The US Senate voted 57-43 to acquit Donald Trump on Saturday, after the former president was charged with inciting the January 6 attack on the US Capitol building.
The 57-43 vote fell short of the two-thirds majority needed to secure a conviction against the former President. It also marks the second time, in 13 months, that Trump has been acquitted by the United States Senate on impeachment charges.
“This has been yet another phase of the greatest witch hunt in the history of our Country,” former president Trump said in a statement. “No president has ever gone through anything like it.”

The 57-43 vote was short of the two-thirds necessary for conviction. Seven Republican Senators joined Democrats in voting the former president as guilty.
Senators settled on admitting a witness statement from GOP Rep. Herrera Beutler into Trump’s trial record instead of calling witnesses. Beutler, who voted to impeach, detailed a phone call between former president Trump and House GOP leader Kevin McCarthy on January 6.
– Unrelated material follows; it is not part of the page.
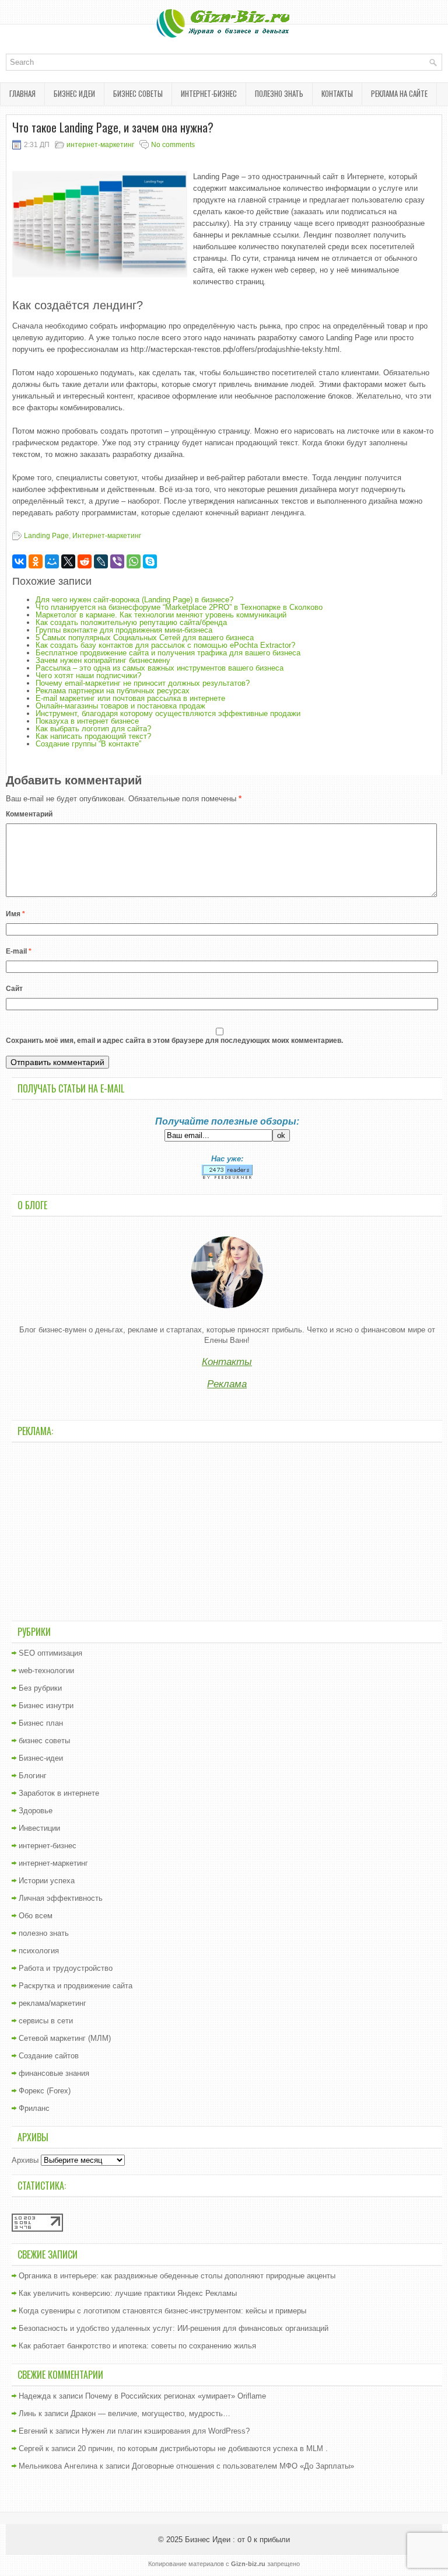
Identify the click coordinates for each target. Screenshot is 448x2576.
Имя (15, 914)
The trial veered off its expected course earlier on Saturday as Senators voted to allow witnesses and then reached a settlement to allow a witness statement instead.
Just hours after the Senate voted to have witnesses in the impeachment trial, House impeachment managers and former President Trump’s lawyers agreed to enter GOP Rep. Herrera Beutler’s statement into evidence for the Senate trial record instead of calling her as a witness.
The trial was an historic first due to Trump being the only president impeached twice in recorded history and the first to be tried after leaving office. Trump was only the third president tried in the Senate — all were acquitted. But the Senate vote against Trump was the most bipartisan vote for conviction of a president in history — the others faced votes entirely from the opposition party.